- **Exercise description**: Below are the records; copy each line in which "resolution" can be found.

- **Recorded information**:
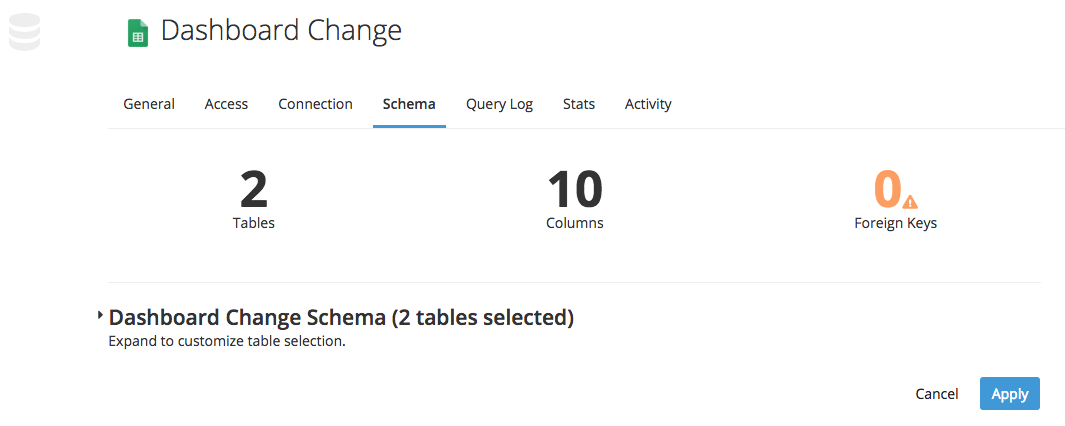Click Expand to customize table selection text
Viewport: 1065px width, 426px height.
point(227,341)
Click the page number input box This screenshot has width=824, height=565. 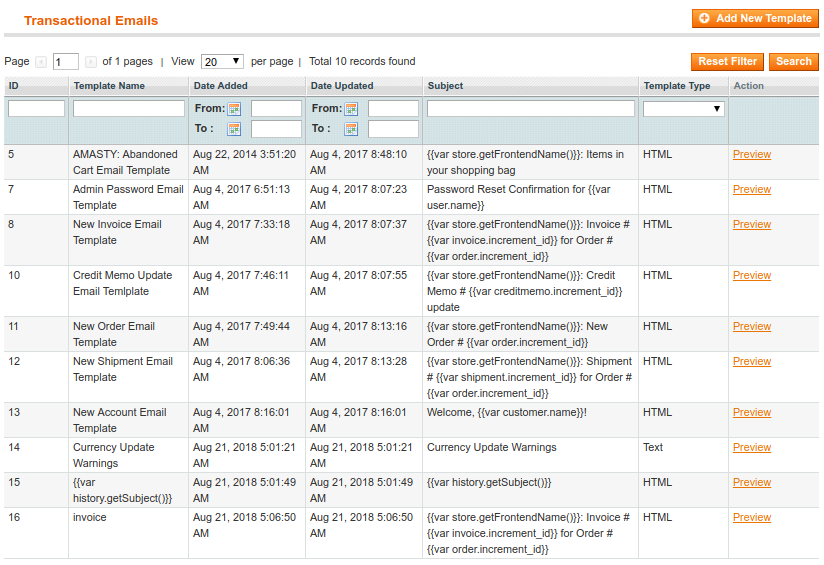coord(66,62)
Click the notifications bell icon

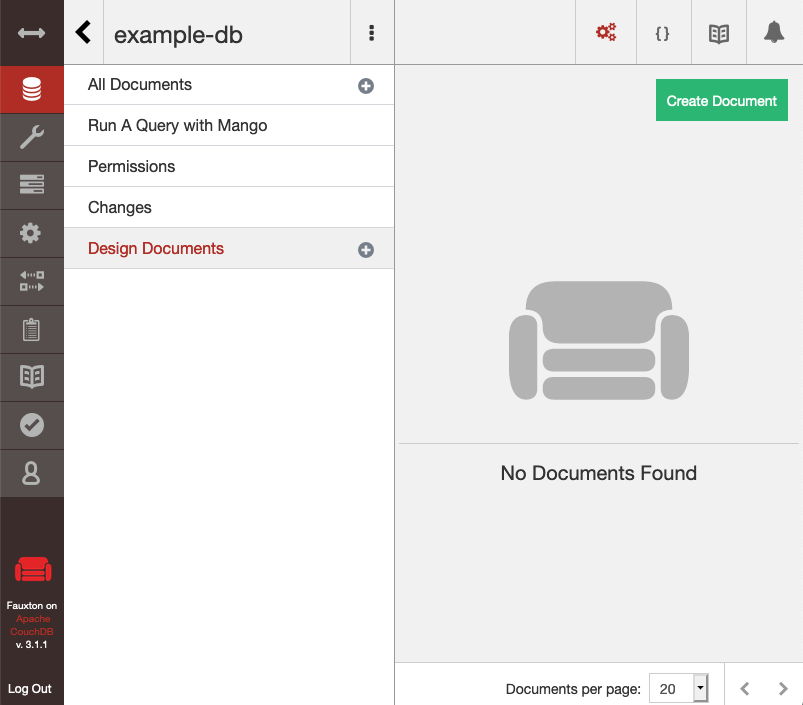pos(773,33)
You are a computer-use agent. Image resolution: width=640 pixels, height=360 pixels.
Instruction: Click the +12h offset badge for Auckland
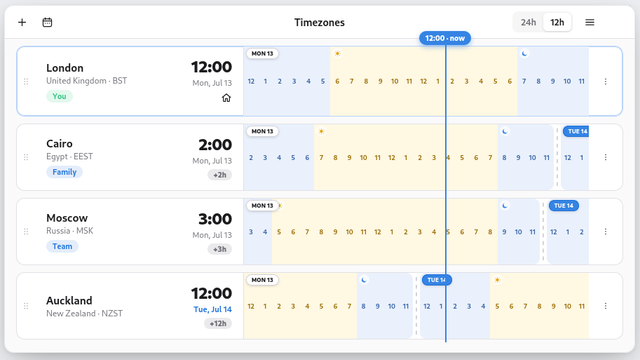[218, 324]
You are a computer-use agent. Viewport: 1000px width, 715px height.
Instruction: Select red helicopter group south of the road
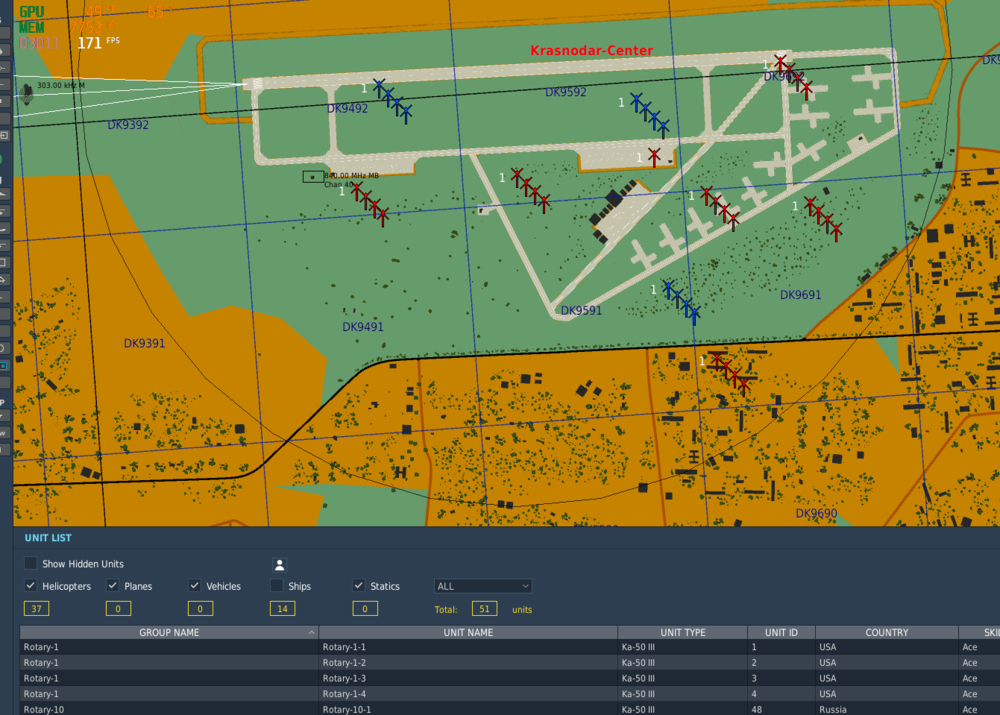[730, 374]
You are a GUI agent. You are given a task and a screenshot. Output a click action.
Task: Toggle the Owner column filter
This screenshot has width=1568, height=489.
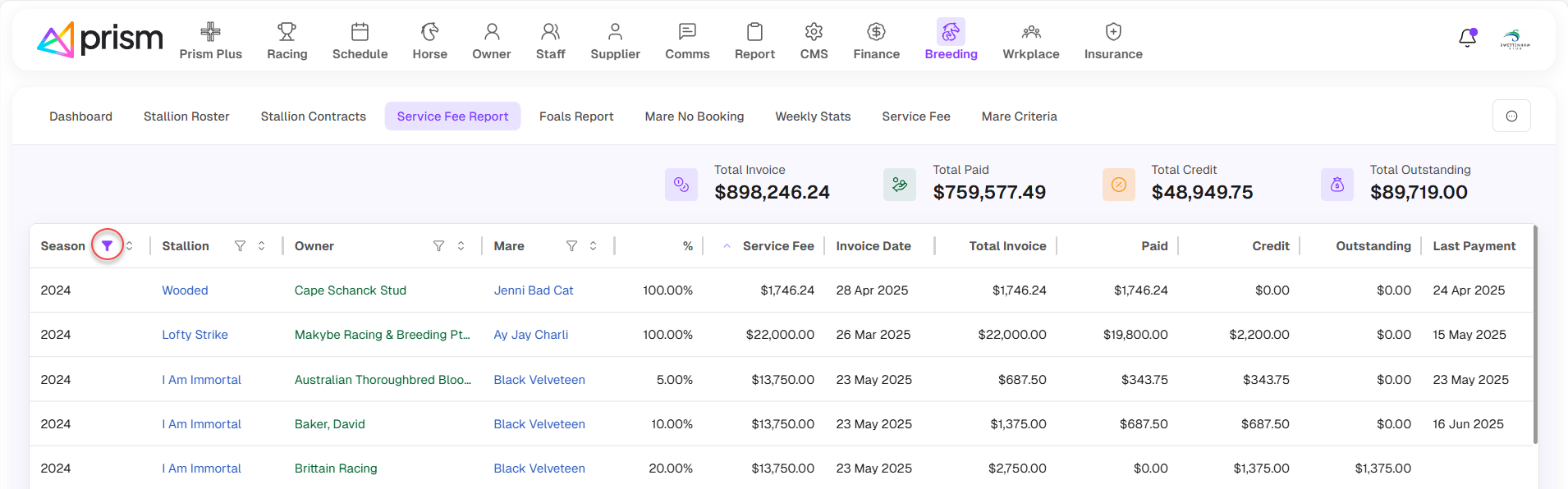[438, 246]
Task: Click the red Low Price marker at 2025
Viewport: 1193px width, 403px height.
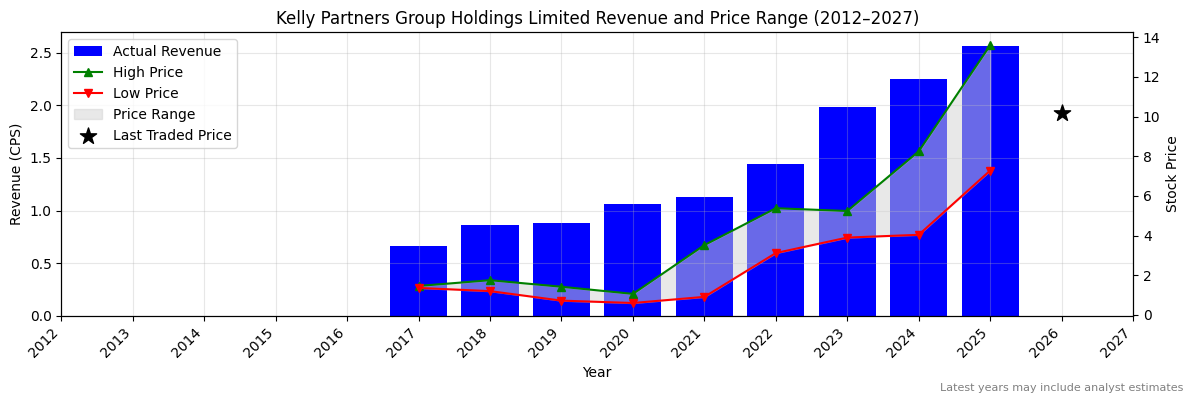Action: (x=990, y=172)
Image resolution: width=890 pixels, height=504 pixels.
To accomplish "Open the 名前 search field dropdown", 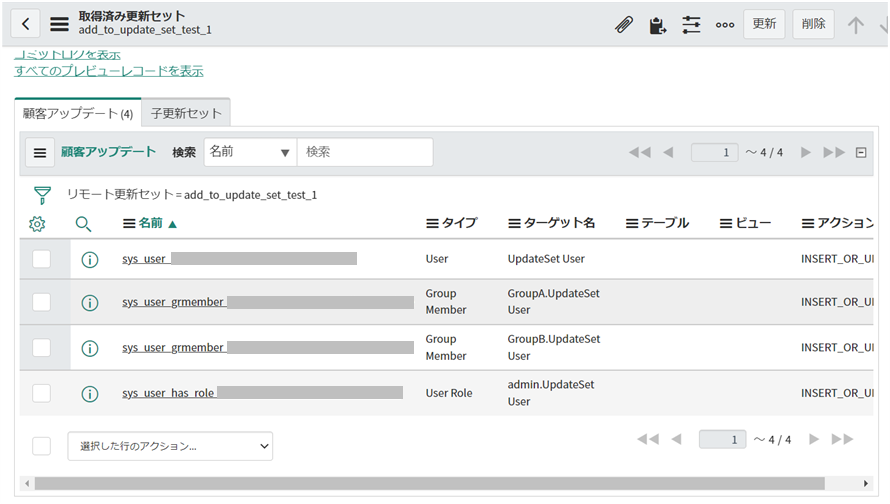I will 250,152.
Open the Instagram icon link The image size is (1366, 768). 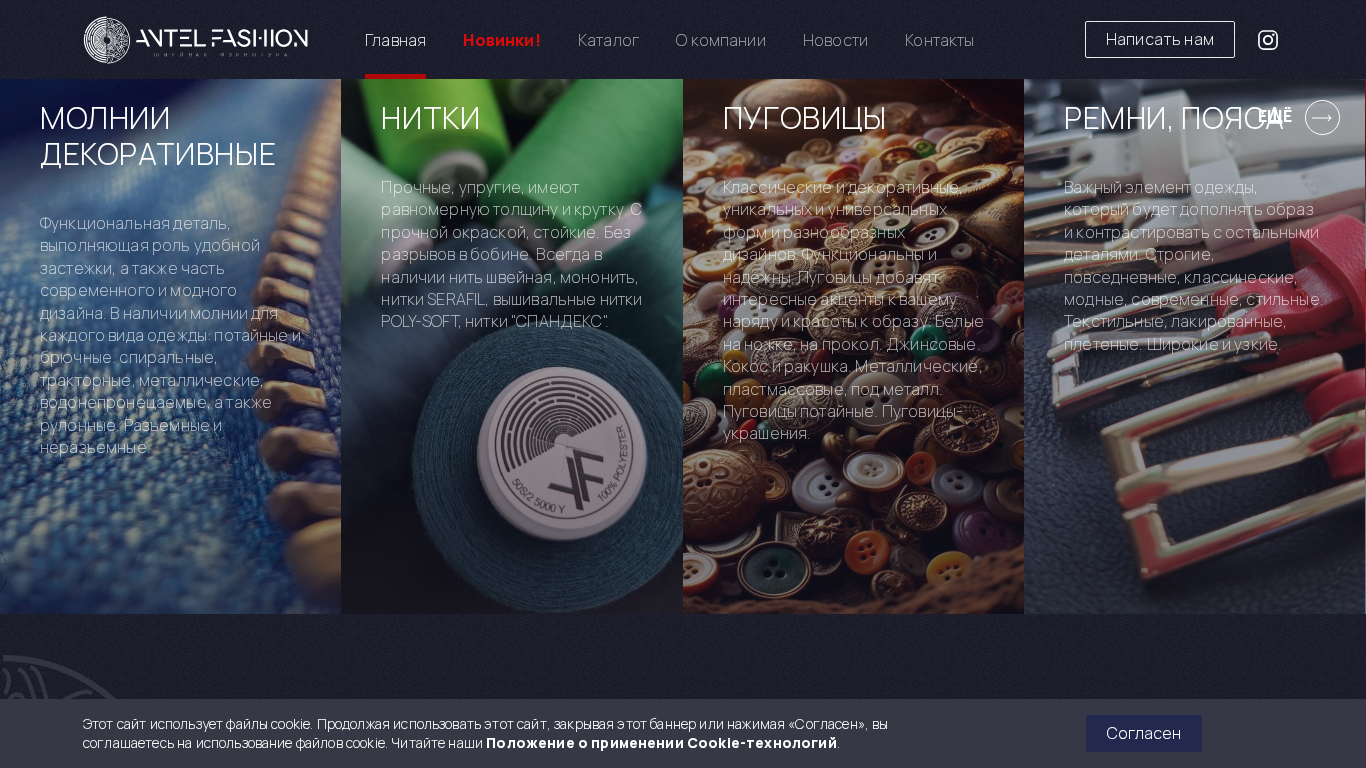point(1268,40)
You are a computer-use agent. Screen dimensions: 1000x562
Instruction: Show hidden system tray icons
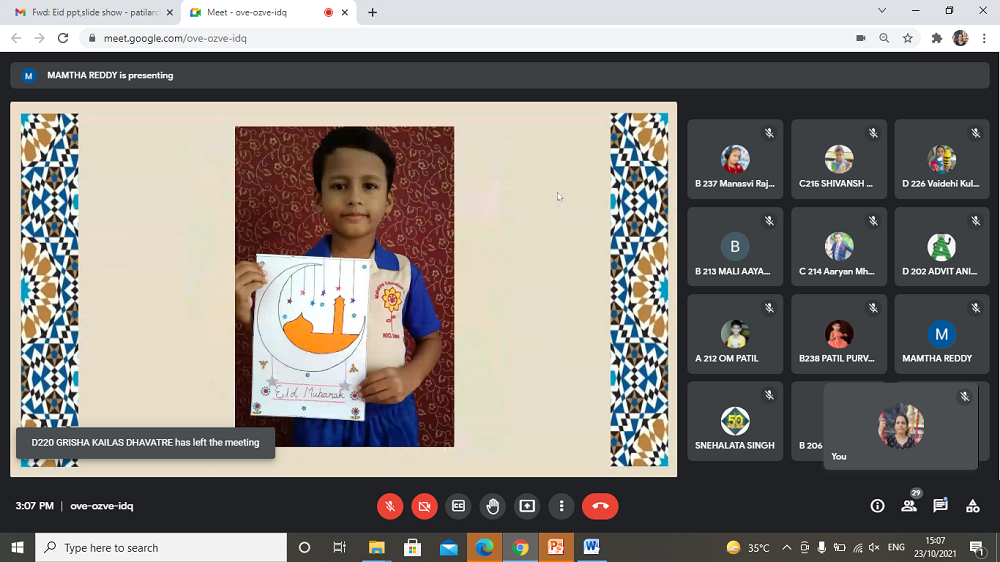(786, 548)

- **Task answer**:
You are a computer-use agent. Image resolution: width=640 pixels, height=360 pixels.
Image resolution: width=890 pixels, height=504 pixels.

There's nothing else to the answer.